_DATA PROVIDED_
== Segment start ==

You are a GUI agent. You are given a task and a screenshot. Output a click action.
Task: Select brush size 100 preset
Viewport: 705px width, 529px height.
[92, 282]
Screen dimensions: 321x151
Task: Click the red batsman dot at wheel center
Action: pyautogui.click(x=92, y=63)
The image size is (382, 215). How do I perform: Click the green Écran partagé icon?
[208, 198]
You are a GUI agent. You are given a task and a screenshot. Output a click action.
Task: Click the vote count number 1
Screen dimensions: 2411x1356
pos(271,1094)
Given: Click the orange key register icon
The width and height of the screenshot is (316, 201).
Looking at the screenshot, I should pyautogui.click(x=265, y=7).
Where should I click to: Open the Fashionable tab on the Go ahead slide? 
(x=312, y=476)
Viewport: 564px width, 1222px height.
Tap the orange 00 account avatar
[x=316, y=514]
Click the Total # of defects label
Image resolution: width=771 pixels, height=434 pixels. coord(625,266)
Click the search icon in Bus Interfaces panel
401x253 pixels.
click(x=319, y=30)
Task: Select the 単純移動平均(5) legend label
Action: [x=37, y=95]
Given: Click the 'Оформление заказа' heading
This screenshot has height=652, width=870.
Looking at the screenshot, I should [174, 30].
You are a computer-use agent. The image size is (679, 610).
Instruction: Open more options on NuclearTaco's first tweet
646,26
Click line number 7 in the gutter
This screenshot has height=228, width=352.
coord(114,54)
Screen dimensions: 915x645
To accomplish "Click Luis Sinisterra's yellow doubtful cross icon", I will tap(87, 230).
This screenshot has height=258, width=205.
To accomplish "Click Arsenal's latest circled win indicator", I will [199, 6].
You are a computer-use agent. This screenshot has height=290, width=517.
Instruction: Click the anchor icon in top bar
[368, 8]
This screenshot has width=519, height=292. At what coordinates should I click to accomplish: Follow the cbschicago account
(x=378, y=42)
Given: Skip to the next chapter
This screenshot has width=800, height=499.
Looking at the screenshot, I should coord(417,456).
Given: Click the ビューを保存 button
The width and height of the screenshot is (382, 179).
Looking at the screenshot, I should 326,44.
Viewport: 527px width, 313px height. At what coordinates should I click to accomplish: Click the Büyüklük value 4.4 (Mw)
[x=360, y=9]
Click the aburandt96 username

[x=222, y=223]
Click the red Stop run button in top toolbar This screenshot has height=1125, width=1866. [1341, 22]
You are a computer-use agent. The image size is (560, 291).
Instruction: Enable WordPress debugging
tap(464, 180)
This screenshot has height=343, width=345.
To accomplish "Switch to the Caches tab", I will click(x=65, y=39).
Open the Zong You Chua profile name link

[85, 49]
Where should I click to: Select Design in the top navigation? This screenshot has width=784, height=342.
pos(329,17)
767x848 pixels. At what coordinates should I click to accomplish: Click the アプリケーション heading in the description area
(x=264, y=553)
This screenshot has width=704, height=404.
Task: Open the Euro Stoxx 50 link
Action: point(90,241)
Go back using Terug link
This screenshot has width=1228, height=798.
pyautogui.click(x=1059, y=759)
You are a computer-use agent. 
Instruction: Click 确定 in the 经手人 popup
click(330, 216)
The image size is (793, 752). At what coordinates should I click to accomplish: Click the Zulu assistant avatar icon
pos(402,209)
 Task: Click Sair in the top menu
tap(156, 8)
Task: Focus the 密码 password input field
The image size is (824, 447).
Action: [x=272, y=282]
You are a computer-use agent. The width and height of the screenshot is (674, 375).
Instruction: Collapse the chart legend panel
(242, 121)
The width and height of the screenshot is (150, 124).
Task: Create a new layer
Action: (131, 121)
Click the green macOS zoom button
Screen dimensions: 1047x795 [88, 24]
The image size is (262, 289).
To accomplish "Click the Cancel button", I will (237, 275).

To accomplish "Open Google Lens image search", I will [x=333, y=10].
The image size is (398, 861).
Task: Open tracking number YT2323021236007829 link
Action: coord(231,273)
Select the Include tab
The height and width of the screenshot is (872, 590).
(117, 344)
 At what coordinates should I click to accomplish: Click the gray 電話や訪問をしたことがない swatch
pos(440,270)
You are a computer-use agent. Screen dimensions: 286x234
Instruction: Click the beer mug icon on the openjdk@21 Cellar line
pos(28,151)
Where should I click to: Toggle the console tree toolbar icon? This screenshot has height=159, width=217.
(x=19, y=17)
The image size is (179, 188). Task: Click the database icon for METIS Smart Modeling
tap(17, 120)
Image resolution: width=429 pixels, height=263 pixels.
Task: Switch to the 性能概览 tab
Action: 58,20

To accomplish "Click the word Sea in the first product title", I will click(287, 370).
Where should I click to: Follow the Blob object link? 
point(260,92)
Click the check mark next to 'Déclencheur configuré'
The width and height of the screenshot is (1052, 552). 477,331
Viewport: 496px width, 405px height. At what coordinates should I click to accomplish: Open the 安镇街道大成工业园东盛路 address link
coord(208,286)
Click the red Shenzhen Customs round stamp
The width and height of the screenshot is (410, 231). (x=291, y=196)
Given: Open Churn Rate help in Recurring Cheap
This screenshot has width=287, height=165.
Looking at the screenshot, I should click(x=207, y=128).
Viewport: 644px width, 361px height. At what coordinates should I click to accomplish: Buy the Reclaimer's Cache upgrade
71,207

== Segment end ==

Give back all the data exactly as written.

You are a GUI agent. You are given a task and a screenshot. Output a click action.
Task: Select brush size 100 preset
Viewport: 705px width, 529px height.
[92, 282]
Screen dimensions: 321x151
Task: Click the red batsman dot at wheel center
Action: pyautogui.click(x=92, y=63)
The image size is (382, 215). How do I perform: Click the green Écran partagé icon?
[208, 198]
You are a GUI agent. You are given a task and a screenshot. Output a click action.
Task: Click the vote count number 1
Screen dimensions: 2411x1356
pos(271,1094)
Given: Click the orange key register icon
The width and height of the screenshot is (316, 201).
Looking at the screenshot, I should pyautogui.click(x=265, y=7).
Where should I click to: Open the Fashionable tab on the Go ahead slide? 
(x=312, y=476)
Viewport: 564px width, 1222px height.
Tap the orange 00 account avatar
[x=316, y=514]
Click the Total # of defects label
Image resolution: width=771 pixels, height=434 pixels. coord(625,266)
Click the search icon in Bus Interfaces panel
401x253 pixels.
click(x=319, y=30)
Task: Select the 単純移動平均(5) legend label
Action: [x=37, y=95]
Given: Click the 'Оформление заказа' heading
This screenshot has height=652, width=870.
Looking at the screenshot, I should [174, 30].
You are a computer-use agent. The image size is (679, 610).
Instruction: Open more options on NuclearTaco's first tweet
646,26
Click line number 7 in the gutter
This screenshot has height=228, width=352.
coord(114,54)
Screen dimensions: 915x645
To accomplish "Click Luis Sinisterra's yellow doubtful cross icon", I will tap(87, 230).
This screenshot has height=258, width=205.
To accomplish "Click Arsenal's latest circled win indicator", I will [199, 6].
You are a computer-use agent. This screenshot has height=290, width=517.
Instruction: Click the anchor icon in top bar
[368, 8]
This screenshot has width=519, height=292. At what coordinates should I click to accomplish: Follow the cbschicago account
(x=378, y=42)
Given: Skip to the next chapter
This screenshot has width=800, height=499.
Looking at the screenshot, I should coord(417,456).
Given: Click the ビューを保存 button
The width and height of the screenshot is (382, 179).
Looking at the screenshot, I should 326,44.
Viewport: 527px width, 313px height. At what coordinates should I click to accomplish: Click the Büyüklük value 4.4 (Mw)
[x=360, y=9]
Click the aburandt96 username

[x=222, y=223]
Click the red Stop run button in top toolbar This screenshot has height=1125, width=1866. [1341, 22]
You are a computer-use agent. The image size is (560, 291).
Instruction: Enable WordPress debugging
tap(464, 180)
This screenshot has height=343, width=345.
To accomplish "Switch to the Caches tab", I will click(x=65, y=39).
Open the Zong You Chua profile name link

[85, 49]
Where should I click to: Select Design in the top navigation? This screenshot has width=784, height=342.
pos(329,17)
767x848 pixels. At what coordinates should I click to accomplish: Click the アプリケーション heading in the description area
(x=264, y=553)
This screenshot has width=704, height=404.
Task: Open the Euro Stoxx 50 link
Action: point(90,241)
Go back using Terug link
This screenshot has width=1228, height=798.
pyautogui.click(x=1059, y=759)
You are a computer-use agent. 
Instruction: Click 确定 in the 经手人 popup
click(330, 216)
The image size is (793, 752). At what coordinates should I click to accomplish: Click the Zulu assistant avatar icon
pos(402,209)
 Task: Click Sair in the top menu
tap(156, 8)
Task: Focus the 密码 password input field
The image size is (824, 447).
Action: [x=272, y=282]
You are a computer-use agent. The width and height of the screenshot is (674, 375).
Instruction: Collapse the chart legend panel
(242, 121)
The width and height of the screenshot is (150, 124).
Task: Create a new layer
Action: (131, 121)
Click the green macOS zoom button
Screen dimensions: 1047x795 [88, 24]
The image size is (262, 289).
To accomplish "Click the Cancel button", I will (237, 275).

To accomplish "Open Google Lens image search", I will [x=333, y=10].
The image size is (398, 861).
Task: Open tracking number YT2323021236007829 link
Action: coord(231,273)
Select the Include tab
The height and width of the screenshot is (872, 590).
(117, 344)
 At what coordinates should I click to accomplish: Click the gray 電話や訪問をしたことがない swatch
pos(440,270)
You are a computer-use agent. Screen dimensions: 286x234
Instruction: Click the beer mug icon on the openjdk@21 Cellar line
pos(28,151)
Where should I click to: Toggle the console tree toolbar icon? This screenshot has height=159, width=217.
(x=19, y=17)
The image size is (179, 188). Task: Click the database icon for METIS Smart Modeling
tap(17, 120)
Image resolution: width=429 pixels, height=263 pixels.
Task: Switch to the 性能概览 tab
Action: 58,20

To accomplish "Click the word Sea in the first product title", I will click(287, 370).
Where should I click to: Follow the Blob object link? 
point(260,92)
Click the check mark next to 'Déclencheur configuré'
The width and height of the screenshot is (1052, 552). 477,331
Viewport: 496px width, 405px height. At what coordinates should I click to accomplish: Open the 安镇街道大成工业园东盛路 address link
coord(208,286)
Click the red Shenzhen Customs round stamp
The width and height of the screenshot is (410, 231). (x=291, y=196)
Given: Open Churn Rate help in Recurring Cheap
This screenshot has width=287, height=165.
Looking at the screenshot, I should click(x=207, y=128).
Viewport: 644px width, 361px height. At what coordinates should I click to accomplish: Buy the Reclaimer's Cache upgrade
71,207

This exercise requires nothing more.